Material supplied:
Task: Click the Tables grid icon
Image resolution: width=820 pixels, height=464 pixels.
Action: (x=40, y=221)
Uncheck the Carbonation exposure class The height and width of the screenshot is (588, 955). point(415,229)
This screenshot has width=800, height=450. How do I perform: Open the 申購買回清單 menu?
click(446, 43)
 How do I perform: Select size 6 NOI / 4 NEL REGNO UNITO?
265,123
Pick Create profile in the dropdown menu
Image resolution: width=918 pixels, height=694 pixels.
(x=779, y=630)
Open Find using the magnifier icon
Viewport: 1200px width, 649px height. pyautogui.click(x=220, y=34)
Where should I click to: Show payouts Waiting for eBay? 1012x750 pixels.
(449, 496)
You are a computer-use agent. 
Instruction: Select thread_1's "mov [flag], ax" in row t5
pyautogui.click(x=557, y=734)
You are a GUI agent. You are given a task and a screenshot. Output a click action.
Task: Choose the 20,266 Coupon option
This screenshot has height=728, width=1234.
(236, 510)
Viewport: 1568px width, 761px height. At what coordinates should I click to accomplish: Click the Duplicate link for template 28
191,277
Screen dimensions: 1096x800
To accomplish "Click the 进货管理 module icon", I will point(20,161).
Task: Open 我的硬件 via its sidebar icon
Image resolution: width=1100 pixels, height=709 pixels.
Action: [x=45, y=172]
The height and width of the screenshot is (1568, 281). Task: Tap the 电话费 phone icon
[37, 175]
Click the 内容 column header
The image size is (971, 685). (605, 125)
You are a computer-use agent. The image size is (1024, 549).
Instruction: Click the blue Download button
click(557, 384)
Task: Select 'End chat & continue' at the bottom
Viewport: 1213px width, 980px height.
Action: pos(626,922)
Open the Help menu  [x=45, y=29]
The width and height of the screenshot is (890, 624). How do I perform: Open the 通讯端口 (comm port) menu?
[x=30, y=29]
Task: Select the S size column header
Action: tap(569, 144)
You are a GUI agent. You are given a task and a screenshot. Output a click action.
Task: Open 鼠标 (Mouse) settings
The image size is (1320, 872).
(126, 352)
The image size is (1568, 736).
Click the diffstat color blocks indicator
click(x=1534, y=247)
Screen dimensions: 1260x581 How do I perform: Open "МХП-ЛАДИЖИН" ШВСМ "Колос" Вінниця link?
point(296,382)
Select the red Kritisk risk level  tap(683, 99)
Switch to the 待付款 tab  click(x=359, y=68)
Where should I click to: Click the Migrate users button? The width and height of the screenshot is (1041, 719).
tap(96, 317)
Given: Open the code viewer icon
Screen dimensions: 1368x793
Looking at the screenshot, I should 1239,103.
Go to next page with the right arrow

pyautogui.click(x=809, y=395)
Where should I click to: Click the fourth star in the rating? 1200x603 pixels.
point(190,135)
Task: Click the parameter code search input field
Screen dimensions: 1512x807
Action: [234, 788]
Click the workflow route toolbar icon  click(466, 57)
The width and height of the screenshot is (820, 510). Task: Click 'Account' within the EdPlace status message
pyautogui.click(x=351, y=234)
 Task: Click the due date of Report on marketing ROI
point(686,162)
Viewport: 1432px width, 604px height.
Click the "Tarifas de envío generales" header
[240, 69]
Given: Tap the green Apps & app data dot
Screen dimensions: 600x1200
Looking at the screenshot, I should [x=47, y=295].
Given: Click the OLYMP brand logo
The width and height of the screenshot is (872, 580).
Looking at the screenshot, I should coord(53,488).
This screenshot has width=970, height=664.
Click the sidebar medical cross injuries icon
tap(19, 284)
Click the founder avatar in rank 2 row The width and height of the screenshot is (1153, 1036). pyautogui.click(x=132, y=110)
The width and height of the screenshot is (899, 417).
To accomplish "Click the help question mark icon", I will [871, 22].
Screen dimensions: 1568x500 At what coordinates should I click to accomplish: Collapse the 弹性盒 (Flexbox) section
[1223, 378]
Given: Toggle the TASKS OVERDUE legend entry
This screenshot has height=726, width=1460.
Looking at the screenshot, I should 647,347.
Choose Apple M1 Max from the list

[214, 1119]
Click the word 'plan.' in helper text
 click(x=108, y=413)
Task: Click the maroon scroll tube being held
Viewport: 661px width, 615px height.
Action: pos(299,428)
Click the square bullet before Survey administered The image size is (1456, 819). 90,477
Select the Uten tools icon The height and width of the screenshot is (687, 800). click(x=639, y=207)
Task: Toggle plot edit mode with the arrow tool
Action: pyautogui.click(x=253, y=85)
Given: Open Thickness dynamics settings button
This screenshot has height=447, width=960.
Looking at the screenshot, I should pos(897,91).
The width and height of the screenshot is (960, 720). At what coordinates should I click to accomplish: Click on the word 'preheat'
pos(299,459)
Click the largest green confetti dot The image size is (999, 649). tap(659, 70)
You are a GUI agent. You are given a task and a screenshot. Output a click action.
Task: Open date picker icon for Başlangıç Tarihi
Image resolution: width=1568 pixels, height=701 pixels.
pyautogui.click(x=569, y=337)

Required work: Which lines above carry the string "will"? Copy those lines.

Result below:
To accomplish "Click the 进货管理 module icon", I will point(20,161).
To accomplish "Click the help question mark icon", I will [871, 22].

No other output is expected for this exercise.